** BEGIN Given data **

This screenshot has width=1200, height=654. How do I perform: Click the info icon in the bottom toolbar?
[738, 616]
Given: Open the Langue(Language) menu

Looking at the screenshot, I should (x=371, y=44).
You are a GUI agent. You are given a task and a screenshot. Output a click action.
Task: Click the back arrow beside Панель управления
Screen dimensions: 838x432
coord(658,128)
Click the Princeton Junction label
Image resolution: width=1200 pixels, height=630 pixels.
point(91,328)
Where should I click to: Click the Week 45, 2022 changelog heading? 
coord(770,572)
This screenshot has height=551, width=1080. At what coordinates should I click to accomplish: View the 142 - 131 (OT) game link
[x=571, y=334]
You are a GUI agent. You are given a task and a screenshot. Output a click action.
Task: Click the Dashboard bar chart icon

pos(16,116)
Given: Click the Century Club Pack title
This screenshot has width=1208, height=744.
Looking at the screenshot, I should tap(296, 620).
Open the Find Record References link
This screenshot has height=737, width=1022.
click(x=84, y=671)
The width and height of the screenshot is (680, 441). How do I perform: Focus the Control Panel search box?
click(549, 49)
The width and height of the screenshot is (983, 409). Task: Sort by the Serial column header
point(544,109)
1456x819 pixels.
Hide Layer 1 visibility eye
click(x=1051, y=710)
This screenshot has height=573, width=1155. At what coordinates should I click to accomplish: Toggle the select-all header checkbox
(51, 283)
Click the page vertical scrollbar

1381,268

** END Given data **

Extract the material word for word, starting at the line that contains "1456x819 pixels." and continuing through the end of the material, with both of those ends included.

--- Reply to the exercise ---
1456x819 pixels.
Hide Layer 1 visibility eye
click(x=1051, y=710)
This screenshot has height=573, width=1155. At what coordinates should I click to accomplish: Toggle the select-all header checkbox
(51, 283)
Click the page vertical scrollbar

1381,268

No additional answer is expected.